The Party of Death
Yesterday, the Supreme Court stayed a District Court order requiring Orange County Jail to take preventative measures to prevent further outbreaks, in perhaps the cruelest use of its shadow docket yet:
Sotomayor's dissent starts with pointing out the Court's increasing use of a shadow docket to change baseline outcomes without explanation. She then observes that 1)there's a new outbreak in the prison, and 2)they have misrepresented what measures they're taking. pic.twitter.com/7UFCYvJYYa— Scott Lemieux (@LemieuxLGM) August 5, 2020
Prison officials, despite claiming otherwise, did not enforce social distancing or sanitation protocols pic.twitter.com/okqmoy5XeO— Scott Lemieux (@LemieuxLGM) August 5, 2020
The claim that the prison would suffer "irreparable harm" — the standard necessary for a stay — if it was required to implement THE RULES IT CLAIMED IT WAS FOLLOWING is absolutely farcical pic.twitter.com/oONX2yMcSG— Scott Lemieux (@LemieuxLGM) August 5, 2020
Roberts, Thomas, Alito, Gorsuch and Kavanaugh decided to issue this absolutely indefensible stay at home because it's not safe from them to go into work pic.twitter.com/iq9cRAtfPP— Scott Lemieux (@LemieuxLGM) August 5, 2020
There is no legal principle justifying this stay.
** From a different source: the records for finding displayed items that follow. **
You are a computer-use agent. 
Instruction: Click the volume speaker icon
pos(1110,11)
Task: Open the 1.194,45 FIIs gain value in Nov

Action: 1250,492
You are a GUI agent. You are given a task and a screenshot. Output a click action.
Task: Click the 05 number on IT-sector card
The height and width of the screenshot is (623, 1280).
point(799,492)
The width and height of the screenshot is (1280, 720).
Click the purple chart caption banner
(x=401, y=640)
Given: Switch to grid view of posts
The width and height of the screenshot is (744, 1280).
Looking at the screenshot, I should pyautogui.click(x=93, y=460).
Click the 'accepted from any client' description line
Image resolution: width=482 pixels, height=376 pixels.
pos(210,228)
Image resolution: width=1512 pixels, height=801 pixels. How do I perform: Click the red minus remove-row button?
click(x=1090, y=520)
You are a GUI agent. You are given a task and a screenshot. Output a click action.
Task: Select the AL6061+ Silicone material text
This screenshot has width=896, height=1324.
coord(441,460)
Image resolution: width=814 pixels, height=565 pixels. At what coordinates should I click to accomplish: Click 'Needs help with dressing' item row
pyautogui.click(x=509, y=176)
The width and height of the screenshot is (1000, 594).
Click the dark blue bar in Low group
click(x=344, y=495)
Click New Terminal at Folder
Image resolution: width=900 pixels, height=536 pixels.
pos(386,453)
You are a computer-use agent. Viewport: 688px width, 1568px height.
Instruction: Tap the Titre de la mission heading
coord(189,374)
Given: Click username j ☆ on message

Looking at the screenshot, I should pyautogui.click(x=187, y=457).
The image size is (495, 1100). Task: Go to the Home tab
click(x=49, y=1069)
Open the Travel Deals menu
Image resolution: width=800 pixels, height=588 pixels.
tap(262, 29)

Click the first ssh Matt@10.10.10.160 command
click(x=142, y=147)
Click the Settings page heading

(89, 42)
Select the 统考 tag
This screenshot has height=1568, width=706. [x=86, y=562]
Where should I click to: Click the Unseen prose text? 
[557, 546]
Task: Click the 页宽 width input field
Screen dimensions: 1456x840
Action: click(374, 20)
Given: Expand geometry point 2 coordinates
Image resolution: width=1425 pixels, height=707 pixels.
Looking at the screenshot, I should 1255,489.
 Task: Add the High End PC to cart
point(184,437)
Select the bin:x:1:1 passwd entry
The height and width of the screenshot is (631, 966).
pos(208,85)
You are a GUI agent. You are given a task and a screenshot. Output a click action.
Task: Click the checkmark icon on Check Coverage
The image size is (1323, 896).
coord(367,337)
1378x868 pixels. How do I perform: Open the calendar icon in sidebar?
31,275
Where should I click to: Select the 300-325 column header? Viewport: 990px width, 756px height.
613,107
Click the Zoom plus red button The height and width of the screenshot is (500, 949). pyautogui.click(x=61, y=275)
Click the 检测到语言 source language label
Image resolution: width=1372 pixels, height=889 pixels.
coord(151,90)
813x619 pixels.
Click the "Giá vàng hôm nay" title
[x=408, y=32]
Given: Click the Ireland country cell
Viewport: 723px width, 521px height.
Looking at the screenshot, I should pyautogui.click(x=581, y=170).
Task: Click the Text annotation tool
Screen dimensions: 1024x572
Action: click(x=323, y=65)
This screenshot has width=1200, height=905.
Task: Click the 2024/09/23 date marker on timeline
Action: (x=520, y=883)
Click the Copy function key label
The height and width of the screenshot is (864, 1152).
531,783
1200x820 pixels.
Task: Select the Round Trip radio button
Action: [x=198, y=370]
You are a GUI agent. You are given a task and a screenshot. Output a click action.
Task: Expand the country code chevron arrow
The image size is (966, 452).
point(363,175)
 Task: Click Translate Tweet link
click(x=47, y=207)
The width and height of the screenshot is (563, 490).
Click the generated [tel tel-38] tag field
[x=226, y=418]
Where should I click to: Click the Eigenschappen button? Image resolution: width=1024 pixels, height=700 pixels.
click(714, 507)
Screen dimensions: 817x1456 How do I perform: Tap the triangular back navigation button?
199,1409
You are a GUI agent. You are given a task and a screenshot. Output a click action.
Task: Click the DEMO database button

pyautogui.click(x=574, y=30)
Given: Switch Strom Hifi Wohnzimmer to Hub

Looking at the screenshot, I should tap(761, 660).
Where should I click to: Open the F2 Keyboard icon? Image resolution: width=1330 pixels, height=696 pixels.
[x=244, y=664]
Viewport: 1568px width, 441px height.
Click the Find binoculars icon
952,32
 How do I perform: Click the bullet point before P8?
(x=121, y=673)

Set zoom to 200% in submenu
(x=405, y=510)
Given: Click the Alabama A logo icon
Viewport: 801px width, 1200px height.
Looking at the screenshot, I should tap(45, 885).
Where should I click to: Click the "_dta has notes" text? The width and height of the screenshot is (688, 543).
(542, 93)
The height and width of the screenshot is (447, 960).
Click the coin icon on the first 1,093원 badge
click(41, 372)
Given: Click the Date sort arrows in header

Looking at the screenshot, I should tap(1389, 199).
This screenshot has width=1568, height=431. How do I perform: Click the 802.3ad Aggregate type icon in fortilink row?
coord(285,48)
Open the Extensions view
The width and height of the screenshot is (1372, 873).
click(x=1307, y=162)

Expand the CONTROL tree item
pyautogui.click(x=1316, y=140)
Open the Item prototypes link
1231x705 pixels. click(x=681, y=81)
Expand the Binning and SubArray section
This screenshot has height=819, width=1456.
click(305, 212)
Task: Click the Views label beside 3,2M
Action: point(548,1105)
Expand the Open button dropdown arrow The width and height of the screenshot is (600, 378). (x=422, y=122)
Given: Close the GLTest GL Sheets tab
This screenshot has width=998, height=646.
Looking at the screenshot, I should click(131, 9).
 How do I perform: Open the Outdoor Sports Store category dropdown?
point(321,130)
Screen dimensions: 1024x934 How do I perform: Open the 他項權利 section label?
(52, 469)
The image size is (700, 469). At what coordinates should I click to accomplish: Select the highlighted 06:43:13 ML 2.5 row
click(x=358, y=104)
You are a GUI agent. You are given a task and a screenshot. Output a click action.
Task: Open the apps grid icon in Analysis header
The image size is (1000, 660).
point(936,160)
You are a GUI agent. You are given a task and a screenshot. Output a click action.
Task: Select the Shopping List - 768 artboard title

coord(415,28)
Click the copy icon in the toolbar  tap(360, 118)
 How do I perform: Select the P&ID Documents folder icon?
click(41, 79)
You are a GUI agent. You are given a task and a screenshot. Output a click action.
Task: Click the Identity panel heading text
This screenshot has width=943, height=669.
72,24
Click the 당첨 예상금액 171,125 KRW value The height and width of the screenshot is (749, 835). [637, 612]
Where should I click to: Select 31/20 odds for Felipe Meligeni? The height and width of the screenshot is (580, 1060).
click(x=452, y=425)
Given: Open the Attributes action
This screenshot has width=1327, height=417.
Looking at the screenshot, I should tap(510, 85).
The only “principle” animating it is the belief of the Republican appointees to the Court that prisoners are subhuman and extraordinary measures need to be taken to expose as many of them to a deadly virus as possible. That’s it. And yet there will always be a legal academic with an angle claiming that elite Republican lawyers are somehow different than Donald Trump and his followers. They aren’t.